WHAT YOU NEED TO DO: Only the lines from the one with "Choose Statusmeldungen in the menu" through the last line of the data below are to be duplicated, exactly and without pictures.

[DATA UNDER STUDY — start]

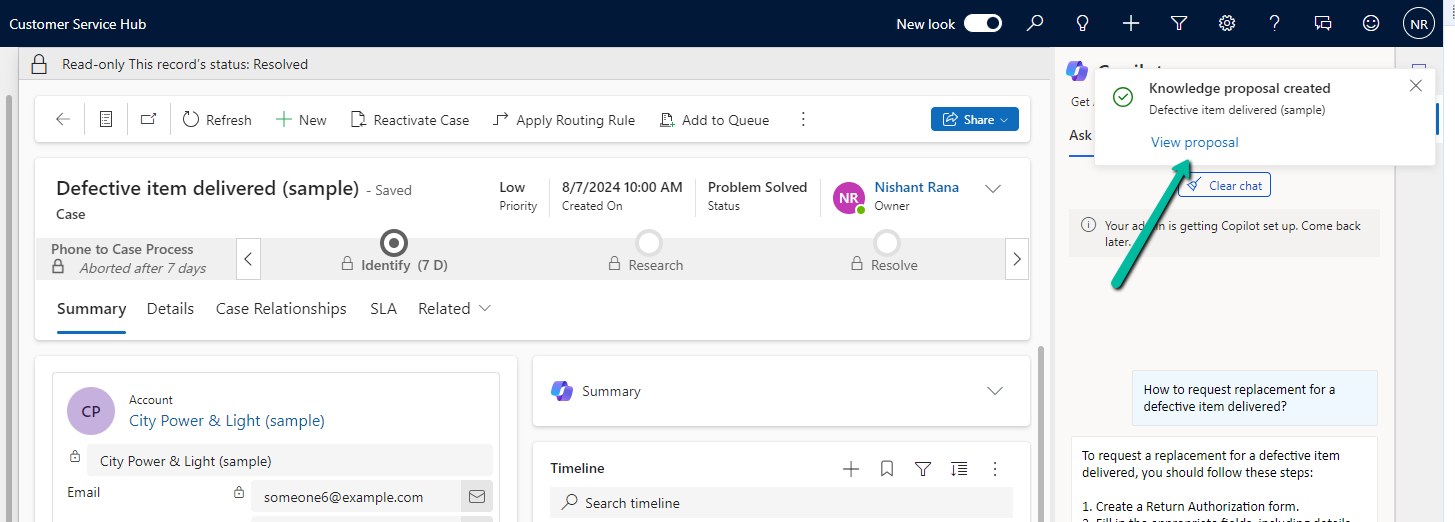Expand the Copilot Summary card chevron
Viewport: 1455px width, 522px height.
tap(994, 391)
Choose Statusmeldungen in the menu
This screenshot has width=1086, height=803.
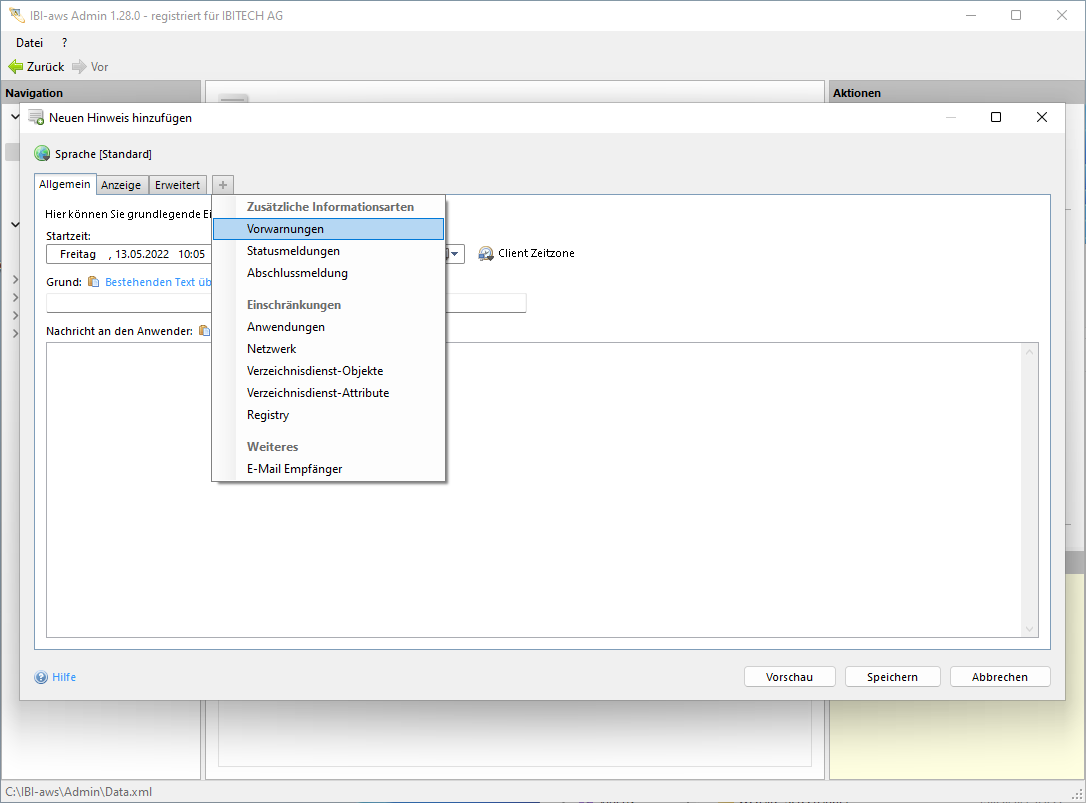(x=293, y=251)
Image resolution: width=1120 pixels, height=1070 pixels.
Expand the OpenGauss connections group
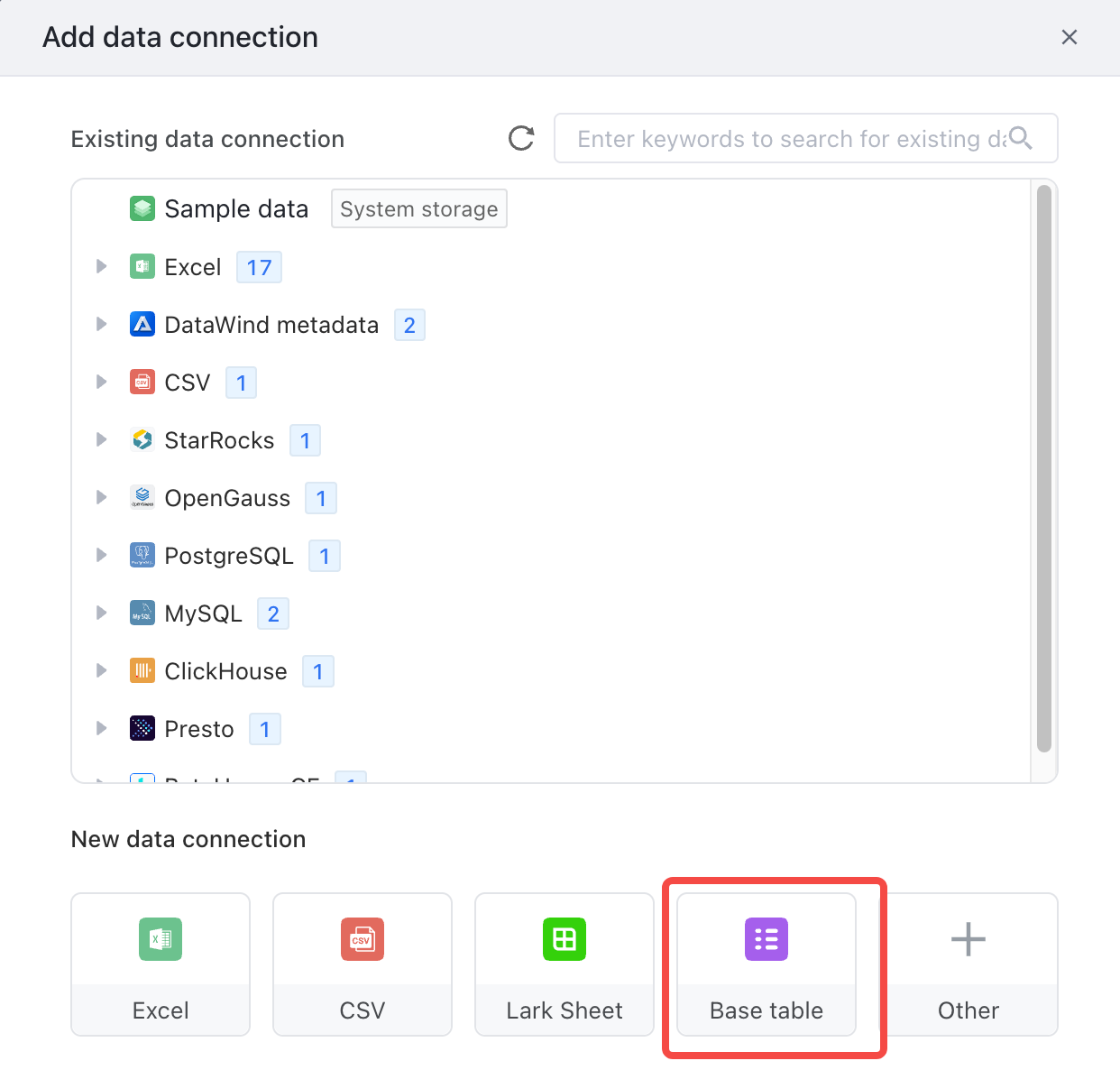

[DATA UNDER STUDY — finish]

RESPONSE AREA:
Choose Statusmeldungen in the menu
This screenshot has width=1086, height=803.
(x=293, y=251)
Image resolution: width=1120 pixels, height=1070 pixels.
Expand the OpenGauss connections group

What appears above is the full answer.